Away from the rigid structure of the album cycle, in early 2017 she started MarinaBook: a project that saw her channel the emotion that once went into her music into blogs about her encounters with anxiety, and navigating life as an artist on hiatus. It’s interesting, I say, that her private life is off limits on Instagram, but is dissected in fine detail on that blog, one she updated sporadically before taking a step back at the end of 2017. “I think that’s why I didn’t go back to it, because it freaked me out!” she says, laughing at how nauseous the experience was for her. She sees the long-term benefits of it now, though. Dissecting the human psyche, both within her music and as a person, has always been something that has fascinated her, so much so that she decided to enrol on a psychology course at Birkbeck University in London. For a few months, if you were to wander into the school's library, you could find Marina Diamandis writing essays on modern psychology and theories of personality.

I wonder if the degree was a conscious decision for Diamandis, a curious person in professional limbo, to try and make better sense of herself or to help those around her. She claims it was both, but a course on attachment theory really struck her personally. “It helped me understand a lot of my own motives and my childhood much more.” She pauses for a sip of her now lukewarm coffee. “I’ve done a lot of therapy, and that definitely brought something new to me.”

Times have changed now, and a pop star discussing their mental health so openly is no longer such a taboo subject, but is Diamandis, who rose to fame before this transitional period in pop, comfortable with talking publicly about therapy? “I think so, because I just told you – and we just met!” she grins. “But maybe I wouldn’t have before, because I was always keeping up this perception of an artist that was so narrow. I haven’t done loads of therapy, maybe only two years of it in total, but I, like many in our generation, have had a lot of struggles with my emotional health since I was very young. Perhaps I’ve gravitated towards that subject naturally because I always wanted to solve it.”

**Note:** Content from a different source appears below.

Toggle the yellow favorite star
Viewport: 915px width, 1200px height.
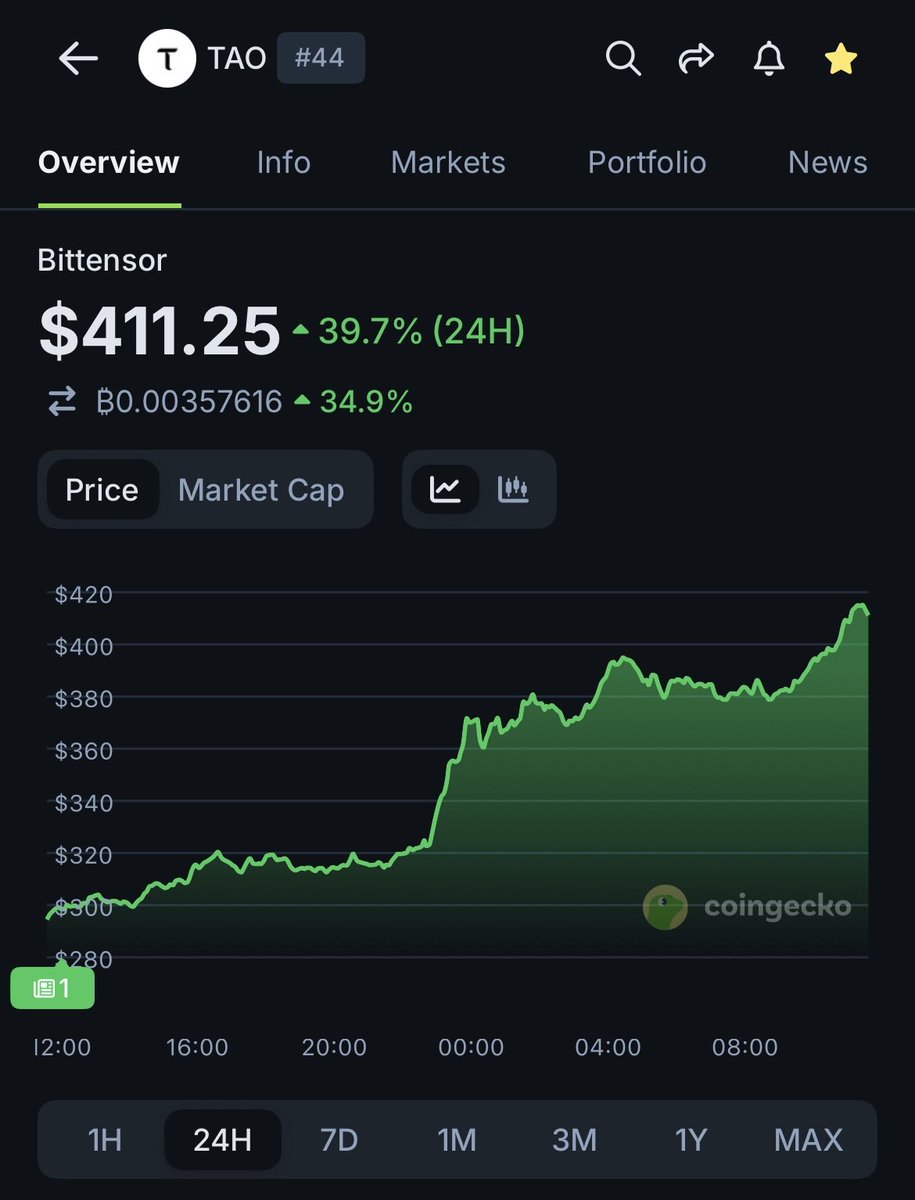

“We’re coming into a moment in time when artists are talking about it in real time,” she says. “They will be on tour and say, ‘I’m feeling awful at the moment’, which I would have never have done during Froot. I didn’t feel well at all on that tour.” It wasn’t the critical reception it received, which was glowing, nor the way her fans reacted to it. Instead, “it was to do with family. A relative was really ill, and shortly after that two very dear family members passed away – all in the space of three months. I just felt like I couldn’t cope anymore, but I had a commitment to be on tour. I was on stage every night realising I didn’t want to be looked at, but I couldn’t speak about that publicly because I didn’t want to spoil the illusion for people coming to see you, who’ve paid for a ticket and waited outside.”

In her time away from the spotlight, Marina has grown accustomed to becoming a normal, non-pop star again. She’s playing around with falconry (“I really hope my boyfriend gets me a course for Christmas!” she laughs), is practising yoga, spending much more time with real friends (yes, that includes Lana), and is frequenting a life drawing class not far from her home in North London. Feeling alive and in love again with the craft that once felt so far detached from her, she seems happier, more whole and content than ever.

She’s also been back in the studio, making what she calls a “contemporary pop record”, collaborating with some of the most talked-about writers and producers of the past decade. “Perhaps that’s why this new album isn’t really as conceptual!” she jokes as we part ways, the death of old personas allowing her to live a much freer existence, though she admits that it’s still a work in progress. “I’m not sure what that looks like yet,” she claims, referring to the ideal life she hopes to create for herself, in which Marina the artist and Marina the woman exist separately. “But I feel like I’ll be able to do it.”